Con el paso del tiempo, forjamos amistades con los niños que llegaron junto con sus familias. No tardamos nada en aventurarnos a conocer los alrededores de este territorio nuevo que nos ofrecía un sinfín de atractivos destinos, entre rancherías, un arroyo, la sola mitad de un puente que se alzaba y que conectaría con la carretera federal, además de una pequeña cancha de futbol dentro del parque del fraccionamiento vecino. Y esa capilla.
El magnetismo de su campanario nos atraía, como si sus campanas resonaran en nuestros oídos, llamándonos (aunque en realidad nunca las vi moverse).
De cuando en cuando, extraños vehículos visitaban el lugar.
Esa tarde noche nos acercamos. Las puertas nos recibieron cerradas de par en par y a pesar de nuestros esfuerzos, no encontramos forma de entrar y ya el sol amenazaba con ocultarse detrás del cerro del muerto.
—¡Oigan! —un llamado de atención por parte de una voz adulta casi nos saca el corazón del pecho— ¡No deberían estar aquí a estas horas! Es un lugar peligroso para niños como ustedes.
Un señor se detuvo a unos cuantos pasos de nosotros, montado en una bicicleta. Parecía regresar de su jornada laboral, vestía un uniforme que relacioné, en ese momento, al servicio de entrega de correos. Una gorra cubría su cabeza y parte de su rostro. Como ya caía la noche, no pudimos ver su cara, ninguna boca parecía pronunciar la advertencia que tan solo unos momentos atrás nos habían dirigido.
—Está bien, señor. Ya nos iremos —mi amigo tuvo el destello de valor para responder.
Aquel hombre, inmediatamente se impulsó hacia adelante y con ambos pies en los pedales continuó su camino, cruzando a solo unos pocos centímetros de nosotros. Su paso generó una corriente de aire helada que nos entumeció los carrillos.

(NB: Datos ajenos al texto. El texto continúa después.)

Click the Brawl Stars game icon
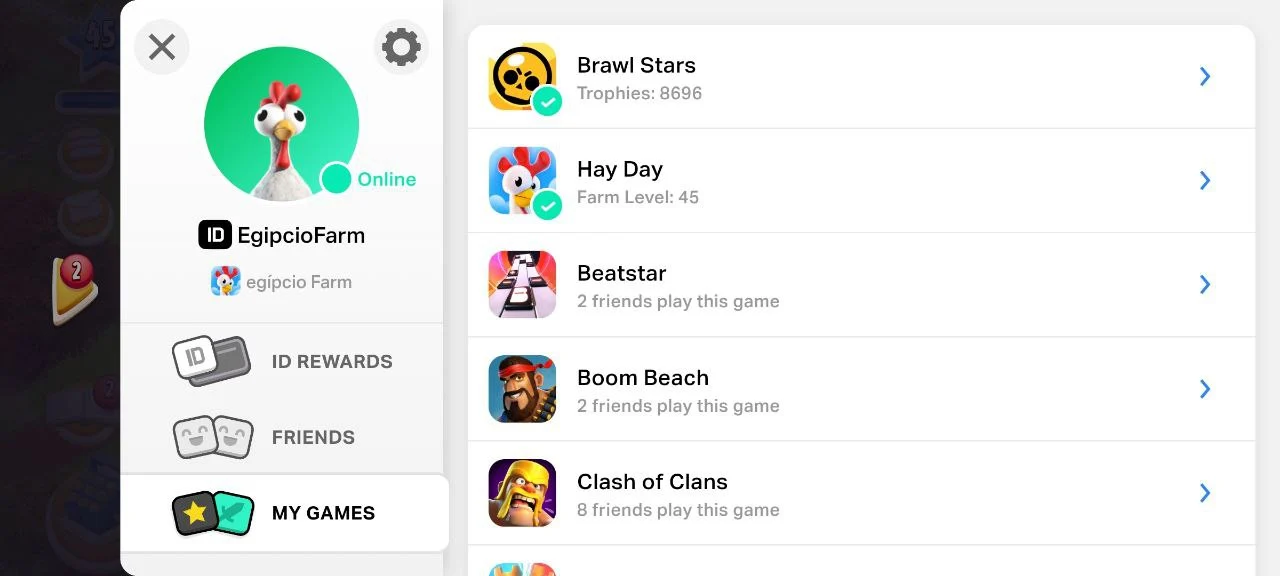pyautogui.click(x=522, y=76)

Lo vimos alejarse y desaparecer entre la maleza.
—¿Lo notaron? —agregó otro de mis amigos.
—¿A qué te refieres? —le pregunté.
—Me pareció que sus ruedas no tocaban el piso —me respondió con un débil hilo de voz.
Después de algunos años, supimos qué era ese lugar. Esa estructura era el cementerio municipal de la ciudad, donde terminaban resguardados los restos cremados de todas las víctimas de accidentes o de quienes fallecían por cuestiones naturales, pero que jamás habían sido identificadas y que nadie reclamaba o buscaba nunca, que habían sido abandonados, olvidados por sus familias.

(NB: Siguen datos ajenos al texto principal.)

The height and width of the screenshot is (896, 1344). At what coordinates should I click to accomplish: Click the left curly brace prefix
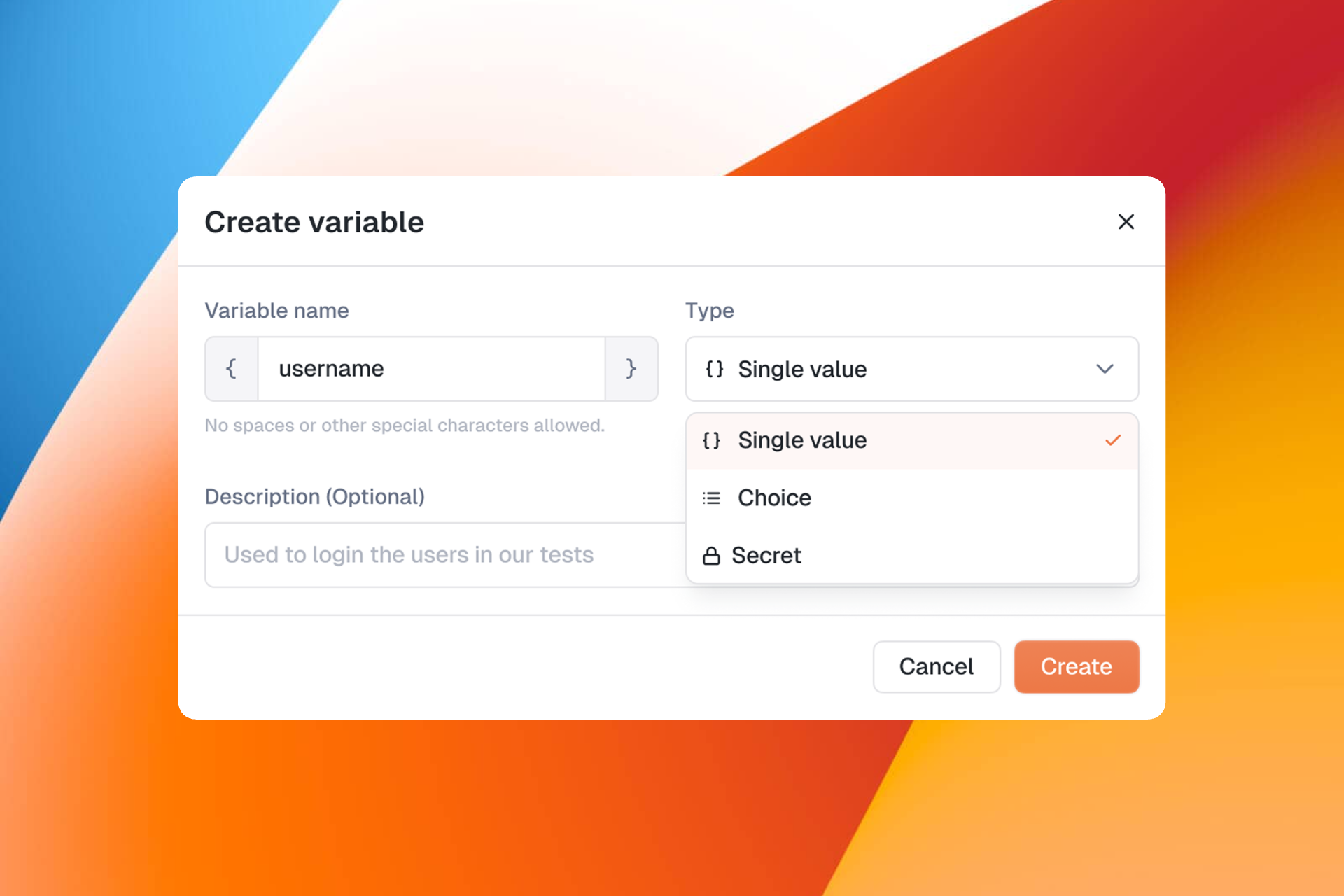coord(232,369)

Ese lugar ya no existe. Fue derrumbado después de —me imagino— reubicar todos los restos que aún ahí se conservaban. Ahora hay más hogares sobre ese terreno, pero espero, con toda fe, que aquellas personas, sin nombre, sin familia, y sin llanto que los limpie del purgatorio, ni rezo que los extrañe, encuentren el lugar de reposo eterno que se merecen.